- **ASSIGNMENT**: Copy exactly the lines from the one containing "This screenshot has width=528, height=370." through the last line of the records below, both included, and leave out the pictures.
(SUPPLIED INFORMATION Opens)
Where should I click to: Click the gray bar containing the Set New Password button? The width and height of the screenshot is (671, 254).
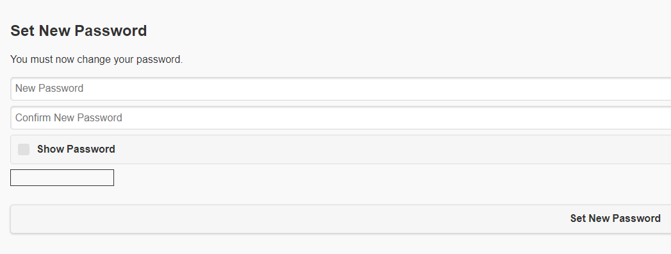pos(341,219)
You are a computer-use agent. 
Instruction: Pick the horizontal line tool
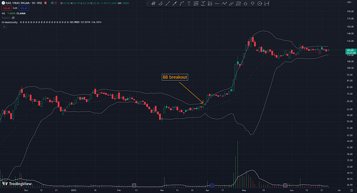[x=217, y=3]
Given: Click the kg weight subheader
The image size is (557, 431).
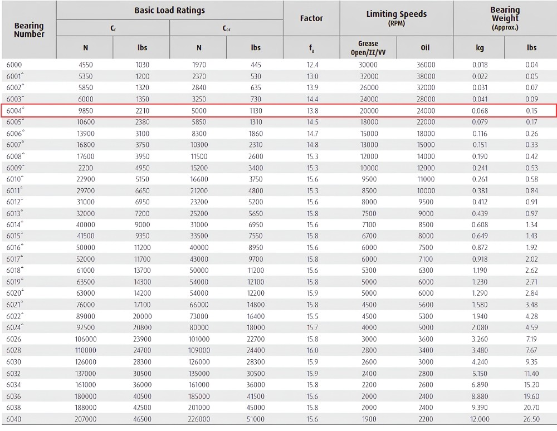Looking at the screenshot, I should tap(480, 47).
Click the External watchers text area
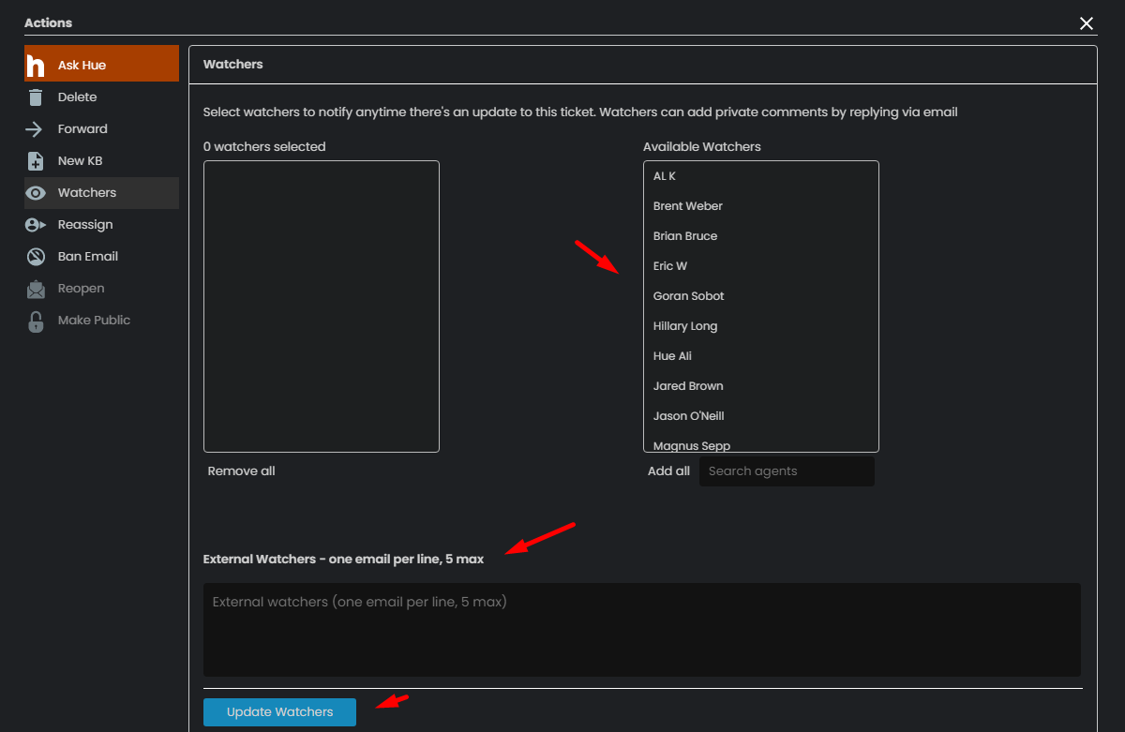This screenshot has width=1125, height=732. [x=641, y=629]
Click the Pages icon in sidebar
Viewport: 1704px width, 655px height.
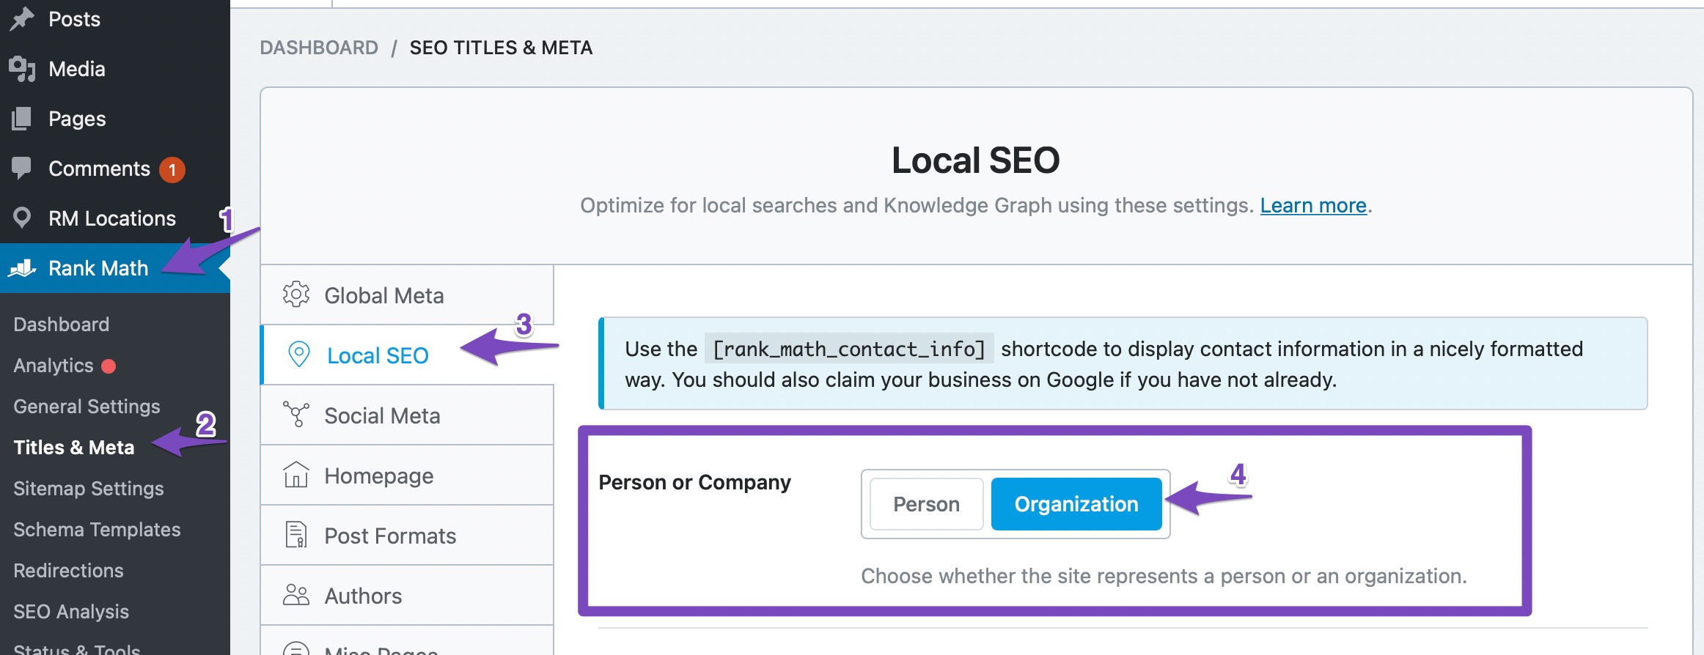[22, 119]
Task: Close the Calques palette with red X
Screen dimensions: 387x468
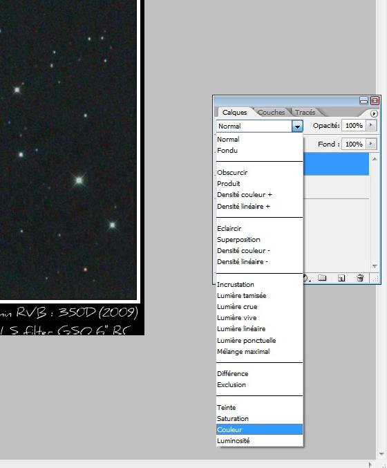Action: (x=375, y=101)
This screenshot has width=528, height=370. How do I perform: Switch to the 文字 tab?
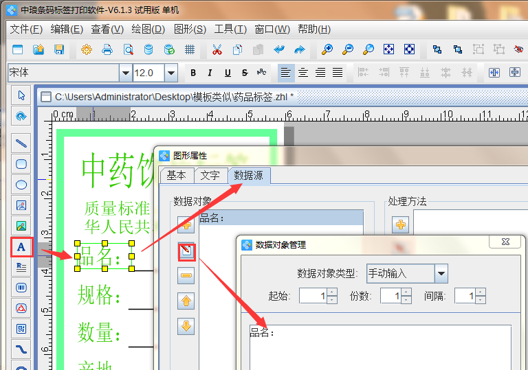tap(210, 175)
(SUPPLIED INFORMATION Closes)
- **SOLUTION FOR THIS TASK**:
This screenshot has width=528, height=370. How do I perform: Switch to the 文字 tab?
tap(210, 175)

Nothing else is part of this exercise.